What is needed is an exact copy of the entries below, from the line that contains "Task: Collapse the Component properties panel" through the final line, both included, and nothing else.
*** Material for this task Section Begins ***
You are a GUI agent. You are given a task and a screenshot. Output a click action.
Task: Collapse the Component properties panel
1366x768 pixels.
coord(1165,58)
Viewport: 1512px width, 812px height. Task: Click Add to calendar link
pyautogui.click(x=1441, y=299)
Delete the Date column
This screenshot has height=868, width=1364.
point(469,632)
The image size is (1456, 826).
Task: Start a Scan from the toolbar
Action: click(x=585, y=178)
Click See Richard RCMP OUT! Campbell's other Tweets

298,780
*** Material for this task Section Ends ***
Answer space:
Task: Collapse the Component properties panel
1366x768 pixels.
coord(1165,58)
Viewport: 1512px width, 812px height. Task: Click Add to calendar link
pyautogui.click(x=1441, y=299)
Delete the Date column
This screenshot has height=868, width=1364.
point(469,632)
The image size is (1456, 826).
Task: Start a Scan from the toolbar
Action: click(x=585, y=178)
Click See Richard RCMP OUT! Campbell's other Tweets

298,780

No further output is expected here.